Song Leiyin is dead. She senses a bright light drawing her into the afterlife but also a weight holding her back. She has three souls with her – yin, yang and hun – who comment on her past behavior much as a Greek chorus would in a play. Yet there was a tradition in Chinese drama that actually influenced the development of the chorus in Greek theater. The three souls, representing traditional Confucian thought, romantic modern thought, and individual ideals, tell Leiyin that she must repent and make restitution for her terrible wrongdoings before she can progress to the afterlife and reincarnation. Therefore, Leiyin agrees to relive her memories in the period of Chinese history when Nationalism and Communism were warring for power over all of China.
Leiyin’s father is a traditionalist businessman who tries to prevent Communist ideas from infiltrating his home. But when Leiyin falls in love with a leftist poet, Hanchin, and determines to get a scholarship for a college education, her plans are thwarted at every turn. Hanchin remains the antagonist who brings disaster to the lives of every person he mesmerizes with his poetic but political spirit. Ideals are like hypnosis at historical moments like this; the remainder of the story tells of mourning lost love, lamenting the false illusions of political rhetoric, betraying one’s family and friends inadvertently, and so much more.
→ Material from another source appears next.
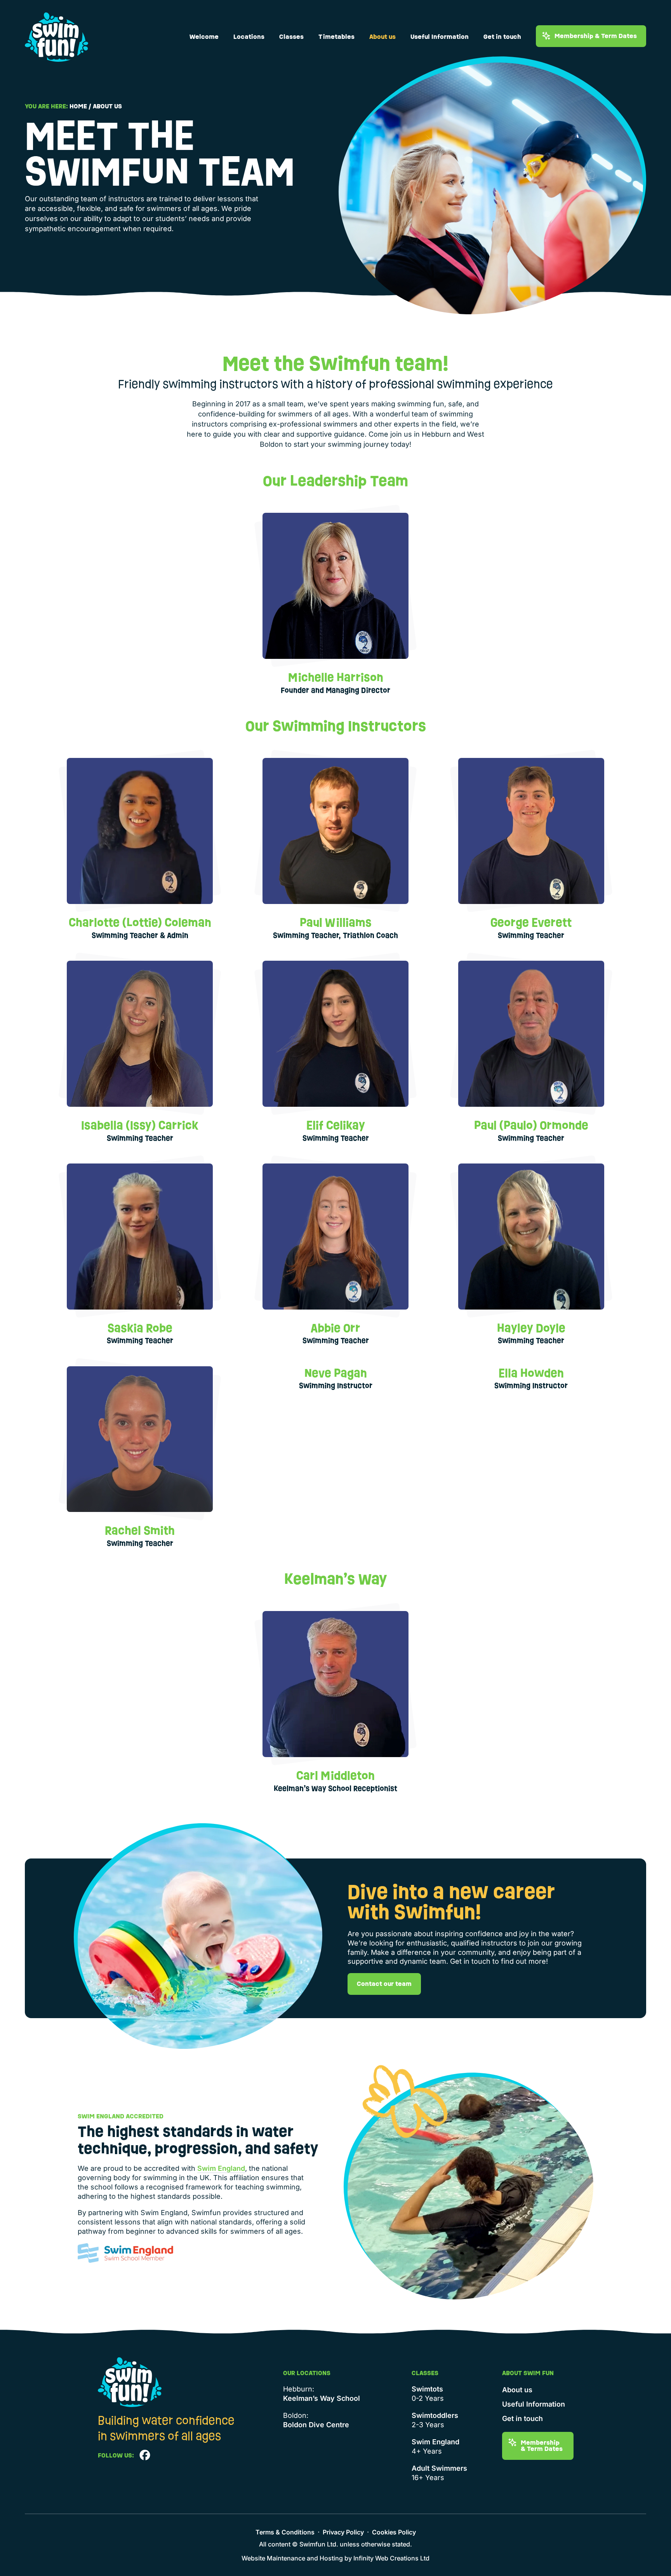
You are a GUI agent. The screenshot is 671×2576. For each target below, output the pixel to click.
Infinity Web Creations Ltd (391, 2558)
The plot and characters are complex and intriguing, with new developments and intricacies. The Song family, including Leiyin’s naïve brother, is a microcosm of what every Chinese family was wrestling with during this extremely turbulent time in history, with the addition of Japanese invasion complicating the confusion. A remarkable, exquisite work of historical fiction, Three Souls is highly recommended as a wonderful read and an experience of creative, brilliant writing.